February 24, 2026pubmed logopapers

Authors

Zhou B,Zhang G,Ren X,Gu W,Zhu Q,Wang J,Liu X

Affiliations (2)

  • College of Biomedical Engineering, Fudan University, Shanghai 200438, China.
  • College of Biomedical Engineering, Fudan University, Shanghai 200438, China. Electronic address: [email protected].

Abstract

Super-resolution ultrasound (SR-US) imaging techniques, also known as ultrasound localization microscopy (ULM), substantially improves the spatial resolution of ultrasound (US) imaging and is helpful for microvessel imaging. However, their clinical applications face challenges due to the reliance on ultrasound contrast agents (UCAs), calling for contrast-free SR-US imaging techniques. Several research groups have utilized endogenous red blood cells (RBCs) for contrast-free imaging, yet the improvement of spatial resolution remains limited. In this study, we introduce a contrast-free SR-US imaging framework based on a two-stage diffusion probabilistic model, termed as 2S-DUS, to overcome this limitation. The first stage employs an efficient diffusion model to transform low-resolution power Doppler (PD) images into super-resolution maps, while the second stage refines vascular continuity and anatomical fidelity using a physics-guided enhancement module.
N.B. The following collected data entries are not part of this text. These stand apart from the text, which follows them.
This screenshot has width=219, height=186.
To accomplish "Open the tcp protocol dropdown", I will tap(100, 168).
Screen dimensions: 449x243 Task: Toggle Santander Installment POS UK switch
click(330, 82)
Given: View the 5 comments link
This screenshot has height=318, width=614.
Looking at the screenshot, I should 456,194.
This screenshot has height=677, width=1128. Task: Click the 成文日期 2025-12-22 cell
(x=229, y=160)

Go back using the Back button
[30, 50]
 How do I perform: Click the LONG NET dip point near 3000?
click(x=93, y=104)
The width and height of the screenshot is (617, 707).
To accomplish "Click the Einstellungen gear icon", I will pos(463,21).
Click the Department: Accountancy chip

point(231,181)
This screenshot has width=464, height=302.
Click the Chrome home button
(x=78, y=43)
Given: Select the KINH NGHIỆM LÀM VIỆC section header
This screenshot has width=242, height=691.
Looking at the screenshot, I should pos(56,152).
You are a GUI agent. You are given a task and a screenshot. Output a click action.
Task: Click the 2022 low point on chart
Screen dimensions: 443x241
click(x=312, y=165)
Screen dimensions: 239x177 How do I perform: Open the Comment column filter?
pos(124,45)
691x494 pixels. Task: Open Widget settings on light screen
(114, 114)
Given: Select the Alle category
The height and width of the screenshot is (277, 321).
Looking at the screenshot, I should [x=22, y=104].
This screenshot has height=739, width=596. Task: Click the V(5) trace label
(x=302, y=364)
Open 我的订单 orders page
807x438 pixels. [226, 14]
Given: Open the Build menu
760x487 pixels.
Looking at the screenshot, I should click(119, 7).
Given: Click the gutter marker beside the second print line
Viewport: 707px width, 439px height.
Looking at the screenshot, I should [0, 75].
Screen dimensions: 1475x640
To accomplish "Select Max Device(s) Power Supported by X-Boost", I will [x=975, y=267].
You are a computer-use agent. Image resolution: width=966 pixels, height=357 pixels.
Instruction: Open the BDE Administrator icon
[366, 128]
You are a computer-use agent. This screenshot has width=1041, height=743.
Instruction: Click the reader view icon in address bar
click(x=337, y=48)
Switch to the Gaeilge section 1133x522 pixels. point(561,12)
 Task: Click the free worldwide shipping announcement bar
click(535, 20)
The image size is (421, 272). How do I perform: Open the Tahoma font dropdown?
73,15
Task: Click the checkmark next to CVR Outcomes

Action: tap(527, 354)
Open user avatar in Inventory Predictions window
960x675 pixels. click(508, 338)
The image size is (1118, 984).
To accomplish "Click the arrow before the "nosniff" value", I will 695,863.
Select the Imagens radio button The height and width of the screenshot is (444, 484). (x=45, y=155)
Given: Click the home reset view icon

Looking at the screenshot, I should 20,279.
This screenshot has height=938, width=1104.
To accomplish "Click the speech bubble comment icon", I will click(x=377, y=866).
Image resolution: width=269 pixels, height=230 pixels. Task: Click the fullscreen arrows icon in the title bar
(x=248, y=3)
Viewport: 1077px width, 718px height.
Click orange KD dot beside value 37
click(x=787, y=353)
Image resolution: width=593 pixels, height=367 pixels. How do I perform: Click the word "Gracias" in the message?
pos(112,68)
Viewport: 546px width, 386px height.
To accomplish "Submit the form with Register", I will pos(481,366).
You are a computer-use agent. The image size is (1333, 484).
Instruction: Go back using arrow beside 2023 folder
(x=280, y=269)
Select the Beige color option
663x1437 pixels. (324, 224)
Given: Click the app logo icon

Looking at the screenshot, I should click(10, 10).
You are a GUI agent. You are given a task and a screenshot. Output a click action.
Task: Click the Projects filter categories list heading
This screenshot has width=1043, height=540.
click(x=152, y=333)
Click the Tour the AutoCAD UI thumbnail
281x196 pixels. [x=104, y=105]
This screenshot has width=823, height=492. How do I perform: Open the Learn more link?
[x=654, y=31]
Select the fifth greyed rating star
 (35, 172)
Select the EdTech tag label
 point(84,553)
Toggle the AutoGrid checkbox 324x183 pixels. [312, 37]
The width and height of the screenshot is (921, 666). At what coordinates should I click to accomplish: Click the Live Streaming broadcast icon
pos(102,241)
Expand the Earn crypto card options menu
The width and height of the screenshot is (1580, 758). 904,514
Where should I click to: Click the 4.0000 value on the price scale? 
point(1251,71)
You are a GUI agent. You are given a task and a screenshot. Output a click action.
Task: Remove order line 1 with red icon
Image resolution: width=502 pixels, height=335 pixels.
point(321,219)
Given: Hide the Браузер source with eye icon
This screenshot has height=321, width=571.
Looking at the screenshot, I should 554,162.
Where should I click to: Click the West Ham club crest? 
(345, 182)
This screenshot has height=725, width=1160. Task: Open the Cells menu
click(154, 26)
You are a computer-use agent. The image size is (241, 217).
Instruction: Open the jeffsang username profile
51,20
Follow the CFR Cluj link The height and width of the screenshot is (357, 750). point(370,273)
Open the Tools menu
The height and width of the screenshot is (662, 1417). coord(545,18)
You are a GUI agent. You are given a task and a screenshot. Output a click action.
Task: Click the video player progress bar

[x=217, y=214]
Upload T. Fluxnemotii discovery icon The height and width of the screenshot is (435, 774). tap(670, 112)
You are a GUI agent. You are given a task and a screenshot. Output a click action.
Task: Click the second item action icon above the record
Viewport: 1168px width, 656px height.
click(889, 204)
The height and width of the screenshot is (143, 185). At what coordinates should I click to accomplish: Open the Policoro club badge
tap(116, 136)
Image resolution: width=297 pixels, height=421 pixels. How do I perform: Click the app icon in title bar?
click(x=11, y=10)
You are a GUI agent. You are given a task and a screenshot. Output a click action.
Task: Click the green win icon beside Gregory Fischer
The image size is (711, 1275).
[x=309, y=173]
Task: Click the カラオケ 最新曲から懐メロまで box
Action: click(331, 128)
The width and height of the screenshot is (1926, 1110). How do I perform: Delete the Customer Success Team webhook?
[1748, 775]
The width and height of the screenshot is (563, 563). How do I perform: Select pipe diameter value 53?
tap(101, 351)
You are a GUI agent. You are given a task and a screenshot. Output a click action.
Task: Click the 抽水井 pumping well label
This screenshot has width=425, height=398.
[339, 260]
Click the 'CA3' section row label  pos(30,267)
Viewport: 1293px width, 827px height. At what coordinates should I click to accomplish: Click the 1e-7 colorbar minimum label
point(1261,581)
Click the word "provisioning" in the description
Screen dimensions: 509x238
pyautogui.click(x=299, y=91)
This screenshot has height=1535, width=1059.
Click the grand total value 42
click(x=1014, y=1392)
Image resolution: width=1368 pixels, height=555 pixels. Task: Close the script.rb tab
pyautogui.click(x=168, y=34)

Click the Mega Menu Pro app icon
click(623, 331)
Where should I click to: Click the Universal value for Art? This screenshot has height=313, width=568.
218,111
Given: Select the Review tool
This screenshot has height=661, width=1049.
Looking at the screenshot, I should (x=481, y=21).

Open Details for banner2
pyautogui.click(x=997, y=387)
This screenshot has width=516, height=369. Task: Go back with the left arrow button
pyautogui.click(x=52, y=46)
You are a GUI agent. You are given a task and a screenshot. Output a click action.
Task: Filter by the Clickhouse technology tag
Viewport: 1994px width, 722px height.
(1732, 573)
Validated on in vivo contrast-free rat brain datasets, 2S-DUS achieves a spatial resolution of ∼24.6 μm (full-width at half-maximum, FWHM), successfully performing SR-US imaging. Quantitative evaluations demonstrate its superior performance in perceptual metrics (LPIPS: 0.234; DISTS: 0.154) and resolution metrics compared to state-of-the-art methods (RS, ULM-GAN, ULM-MbCNRT). Ablation studies confirm the advantages of the two-stage architecture, balancing generative realism and structural fidelity. The findings of this work highlight the effectiveness of the proposed 2S-DUS in realizing contrast-free SR-US imaging, offering transformative potential for clinical applications in cerebrovascular disease monitoring and diagnosis.